Genomic profiling by germline and somatic tumor testing are now effective precision medicine tools to optimize patient care with expanding roles in daily patient care. There is an unmet need to increase the use of genetic testing by urologists. Recent data suggest that only 1% of men with a history of prostate cancer reported undergoing specific germline testing compared with over 50% of patients with breast or ovarian cancer, with measures such as digital web tools being developed to improve these statistics.⁴

Table.
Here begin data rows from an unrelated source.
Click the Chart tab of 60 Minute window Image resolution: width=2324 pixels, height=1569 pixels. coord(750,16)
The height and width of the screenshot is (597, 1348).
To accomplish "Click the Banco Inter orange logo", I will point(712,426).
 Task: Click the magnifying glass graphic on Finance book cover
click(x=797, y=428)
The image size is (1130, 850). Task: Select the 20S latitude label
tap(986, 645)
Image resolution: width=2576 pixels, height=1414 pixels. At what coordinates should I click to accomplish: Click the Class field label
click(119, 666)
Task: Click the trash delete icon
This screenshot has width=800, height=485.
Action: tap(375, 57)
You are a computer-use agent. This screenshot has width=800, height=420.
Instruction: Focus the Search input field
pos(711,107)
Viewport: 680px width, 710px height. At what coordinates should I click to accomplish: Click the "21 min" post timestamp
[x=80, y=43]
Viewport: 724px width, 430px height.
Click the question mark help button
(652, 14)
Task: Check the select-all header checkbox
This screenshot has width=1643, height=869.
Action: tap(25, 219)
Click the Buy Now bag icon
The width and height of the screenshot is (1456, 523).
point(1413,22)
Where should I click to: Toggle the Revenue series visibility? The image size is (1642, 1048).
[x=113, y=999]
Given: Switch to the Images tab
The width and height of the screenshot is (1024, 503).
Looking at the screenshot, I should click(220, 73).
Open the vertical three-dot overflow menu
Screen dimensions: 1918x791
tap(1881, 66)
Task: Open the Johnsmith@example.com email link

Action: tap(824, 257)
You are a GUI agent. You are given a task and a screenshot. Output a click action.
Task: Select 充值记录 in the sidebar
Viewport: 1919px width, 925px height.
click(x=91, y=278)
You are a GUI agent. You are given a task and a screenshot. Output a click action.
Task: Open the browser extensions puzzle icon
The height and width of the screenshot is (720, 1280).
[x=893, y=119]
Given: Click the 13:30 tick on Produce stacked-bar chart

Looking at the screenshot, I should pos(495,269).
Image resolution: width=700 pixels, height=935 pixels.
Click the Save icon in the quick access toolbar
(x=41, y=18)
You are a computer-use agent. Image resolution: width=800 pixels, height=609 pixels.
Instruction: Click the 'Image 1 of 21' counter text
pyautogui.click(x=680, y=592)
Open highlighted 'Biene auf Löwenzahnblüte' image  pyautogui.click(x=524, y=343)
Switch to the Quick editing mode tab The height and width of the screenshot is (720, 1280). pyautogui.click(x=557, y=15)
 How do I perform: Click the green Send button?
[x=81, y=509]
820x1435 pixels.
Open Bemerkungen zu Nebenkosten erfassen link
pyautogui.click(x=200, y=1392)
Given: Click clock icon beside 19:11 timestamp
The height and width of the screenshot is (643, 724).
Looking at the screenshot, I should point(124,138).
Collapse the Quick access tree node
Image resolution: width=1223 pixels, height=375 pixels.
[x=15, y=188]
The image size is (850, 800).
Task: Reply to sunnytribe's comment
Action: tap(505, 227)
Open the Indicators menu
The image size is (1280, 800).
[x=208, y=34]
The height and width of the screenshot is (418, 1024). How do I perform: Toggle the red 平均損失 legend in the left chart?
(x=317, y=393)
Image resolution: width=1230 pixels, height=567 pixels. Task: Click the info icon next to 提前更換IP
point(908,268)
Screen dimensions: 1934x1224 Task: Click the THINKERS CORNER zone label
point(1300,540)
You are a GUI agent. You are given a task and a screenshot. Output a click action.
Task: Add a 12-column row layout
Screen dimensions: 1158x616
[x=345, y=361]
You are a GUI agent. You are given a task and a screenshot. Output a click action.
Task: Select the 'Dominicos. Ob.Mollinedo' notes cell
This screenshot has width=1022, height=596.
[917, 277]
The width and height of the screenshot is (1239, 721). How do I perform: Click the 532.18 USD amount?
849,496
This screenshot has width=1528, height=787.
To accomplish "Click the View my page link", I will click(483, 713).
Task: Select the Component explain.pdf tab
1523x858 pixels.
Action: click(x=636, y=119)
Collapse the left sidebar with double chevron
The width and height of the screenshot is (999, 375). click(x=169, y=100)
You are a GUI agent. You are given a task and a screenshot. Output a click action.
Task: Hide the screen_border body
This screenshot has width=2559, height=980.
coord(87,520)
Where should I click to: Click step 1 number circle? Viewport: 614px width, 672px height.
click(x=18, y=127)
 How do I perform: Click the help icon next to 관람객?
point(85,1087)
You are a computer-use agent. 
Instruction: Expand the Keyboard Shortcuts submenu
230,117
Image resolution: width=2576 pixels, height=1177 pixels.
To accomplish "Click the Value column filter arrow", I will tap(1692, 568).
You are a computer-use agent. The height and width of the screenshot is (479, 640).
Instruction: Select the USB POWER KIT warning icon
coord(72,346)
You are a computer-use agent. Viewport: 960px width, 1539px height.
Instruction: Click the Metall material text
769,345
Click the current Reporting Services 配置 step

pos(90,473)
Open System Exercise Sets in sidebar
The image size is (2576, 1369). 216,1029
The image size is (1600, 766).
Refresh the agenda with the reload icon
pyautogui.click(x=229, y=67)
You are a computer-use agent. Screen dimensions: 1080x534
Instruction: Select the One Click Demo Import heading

Advanced Prostate Cancer AUA/Society of Urologic Oncology Guidelines Genetic Testing Considerations⁵

The Table summarizes the 2023 update of the AUA/Society of Urologic Oncology Advanced Prostate Cancer Guidelines that provide recommendations for the use of genetic testing in advanced disease including metastatic hormone-sensitive prostate cancer and mCRPC.⁵ Family history and confirmation of inherited germline mutations can inform screening and treatment options in localized and advanced disease. Advances in understanding genetic alterations in advanced prostate cancer have provided many more targeted options to men beyond traditional hormonal ablation and chemotherapy.